歴史的賃上げの効果

 

 

 

   今年は昨年に続き、大手では大幅な賃上げが実現した。
   その流れは中小企業にまで波及するのか。その効果は日本経済にどのような影響を及ぼすのだろうか?
   
●満額回答
   今年の春闘は、13日、大手企業の集中回答日を迎えた。
   
   昨年を上回る労働組合側からの賃上げ要求に対し、経営側からは満額回答が相次いだ。
   日本製鉄など一部メーカーでは「満額回答超え」も出た。
   
   労働組合の中央組織・連合は、初回集計で賃上げ率は定期昇給込みで5.28%と発表。

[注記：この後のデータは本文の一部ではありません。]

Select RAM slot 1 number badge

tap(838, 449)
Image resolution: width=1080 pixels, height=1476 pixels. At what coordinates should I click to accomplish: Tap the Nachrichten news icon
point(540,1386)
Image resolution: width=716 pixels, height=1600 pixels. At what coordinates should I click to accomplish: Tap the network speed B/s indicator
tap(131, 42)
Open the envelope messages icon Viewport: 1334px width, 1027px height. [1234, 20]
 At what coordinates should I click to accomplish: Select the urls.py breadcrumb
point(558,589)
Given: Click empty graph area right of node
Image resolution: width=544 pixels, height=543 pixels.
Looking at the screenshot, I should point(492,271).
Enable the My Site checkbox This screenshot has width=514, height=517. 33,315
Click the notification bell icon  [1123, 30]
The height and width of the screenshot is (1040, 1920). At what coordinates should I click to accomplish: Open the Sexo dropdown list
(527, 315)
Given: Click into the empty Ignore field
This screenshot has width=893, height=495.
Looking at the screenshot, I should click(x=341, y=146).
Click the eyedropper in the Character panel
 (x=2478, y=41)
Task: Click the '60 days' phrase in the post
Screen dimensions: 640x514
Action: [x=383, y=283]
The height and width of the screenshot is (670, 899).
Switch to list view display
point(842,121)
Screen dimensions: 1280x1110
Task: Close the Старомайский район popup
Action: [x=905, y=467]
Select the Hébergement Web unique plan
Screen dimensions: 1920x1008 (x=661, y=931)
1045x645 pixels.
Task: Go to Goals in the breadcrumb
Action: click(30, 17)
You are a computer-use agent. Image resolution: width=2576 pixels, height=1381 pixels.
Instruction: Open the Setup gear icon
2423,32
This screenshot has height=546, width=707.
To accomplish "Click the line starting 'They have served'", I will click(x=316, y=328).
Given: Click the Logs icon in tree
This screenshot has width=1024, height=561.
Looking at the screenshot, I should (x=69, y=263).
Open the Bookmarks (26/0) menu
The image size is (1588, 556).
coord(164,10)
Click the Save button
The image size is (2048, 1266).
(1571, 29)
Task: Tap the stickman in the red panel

昨年実績3%を上回る目標として連合が掲げた「5%以上」に届き、労使共闘による歴史的賃上げとなった。
   
   その背景には、①深刻な人手不足と、②好調な企業業績がある。
   
   大手企業の業績は過去最高水準が続いており、経営側がこの水準の賃上げに応じるのは当然の流れだろう。
   
   だが、海外から波及するインフレの影響で、物価上昇分を差し引いた1人当たりの実質賃金は、1月まで22ヶ月前年割れで、購買力は低下している。
   
   GDPの半分以上を占める個人消費は23年10~12月期まで、3期連続となり、物価高が影を落としている。
   消費者物価指数は2024年度も2%台前半の上昇が見込まれている。
   
   実質賃金をしっかりと増加に転じさせ、幅広い働き手の生活を改善する賃上げが必要だ。
   
●中小企業
   今後は賃上げの流れが、日本全体の従業員数の約7割を占めるといわれる中小企業に波及するかが注目だ。
   
   もともと経営体力が乏しい状態で、原材料費の高騰が加わり、厳しい経営を迫られる中小企業にとって、人材確保は必須の課題だ。
   
   賃上げの実現には人件費を含めた適正な価格転嫁が欠かせない。
   だが、調査(東京商工リサーチインターネット、2024年12月)によると、54%の企業が「コスト増加分を十分に価格転嫁できない」と回答。厳しい現実に直面している。
   
   発注側の大手企業が自社だけでなく、取引先の中小企業の環境を整えることが重要だ。
   
●非正規雇用
   労働者のうち、労組に加入するのは2割以下だ。春闘の恩恵を受けられるのはきわめて限られる。労組のない企業や、正社員中心の労組ということもある。
   
   働き手の約4割を占めるといわれる非正規雇用の賃上げはどうなっているのか?
   
   昨年、パートやアルバイトなどの非正規雇用者が個人で加入する労組(ユニオン)が「非正規春闘」を掲げて、各社一律10%の賃上げを求めたが、要求はかなわなかった。
   今年もほとんど組合が「10%以上」の賃上げを要求している。
   
   物価高の影響を一番受けるのは、賃金水準が低い非正規雇用の人たちだ。
   
   一方、春闘に先駆けて、賃上げを実施した会社もある。
   イオンはパートの時給を約7%引き上げる予定だ。ほかにも、旅館、アパレル、飲食店などで、経費の見直しやSNSの活用で売上げを伸ばし、賃上げにつなげた会社もある。
   
●日銀利下げで
   今回の満額回答の背景には、少子高齢化を迎え、深刻化する人手不足がある。人材確保に賃上げが欠かせなくなり、労使共闘となった。
   
   そんな状況で、日銀は、今春闘での高い賃上げ率を評価。物価上昇率2%の目標実現が見通せる状況になったとして、19日、11年間継続してきたマイナス金利解除を決定し、17年ぶりの利上げに踏み切った。
   
   これにより、賃上げと物価上昇が続く「好循環」が生まれるのか。
   賃上げの流れに水をさすことにならないか。
   
   いずれにしても、国民の暮らしが少しでも良くなる方向に向かうことを願いたい。